Romantische Gefühle geraten beim Anblick der Villa Ottelio Savorgnan ins Fließen. So sanft, wie der Fluss Stella, der an ihr gemächlich, an manchen Stellen über die Uferauen schwappend, vorbeimäandert. Geheimnisvoll tritt hie und da Grundwasser zwischen unzähligen exotischen wie heimischen Pflanzen an die sumpfige Oberfläche, die das Anwesen umgibt, das einige Jahrhunderte im Besitz des einst bedeutendsten friulanischen Adelsgeschlechts Savorgnan war.
In dieser beschaulichen Szenerie sollen sich Lucina und Luigi, Cousine und Cousin zweier verfehdeter Familienzweige der Savorgnans, im Jahre 1511 öfters heimlich getroffen und einander die Ehe versprochen haben. Luigi Da Porto wurde kurz darauf im Dienste der venezianischen Garnison folgenschwer verletzt, Lucina Savorgnan Del Monte ehelichte schließlich unter dem Druck der Familie einen anderen.
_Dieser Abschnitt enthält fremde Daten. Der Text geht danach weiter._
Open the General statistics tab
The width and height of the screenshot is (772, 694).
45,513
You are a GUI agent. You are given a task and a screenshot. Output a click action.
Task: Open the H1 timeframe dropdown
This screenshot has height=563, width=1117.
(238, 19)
Luigi brach das Herz. In der teils autobiographischen Novelle „Giulietta“ schrieb er sich den Schmerz von der Seele und verlegte unter anderem den Ort der Handlung nach Verona. Das Werk wurde in Neuinterpretationen in Teilen Europas veröffentlicht, bis es schließlich Shakespeare erreichte, dem es – so ist dem literaturwissenschaftlichen Diskurs zu entnehmen – Inspiration für sein Drama „Romeo und Julia“ war. Man muss also nicht mehr bis Verona reisen, um dem Mythos des berühmtesten Liebespaares der Welt ganz nah zu sein.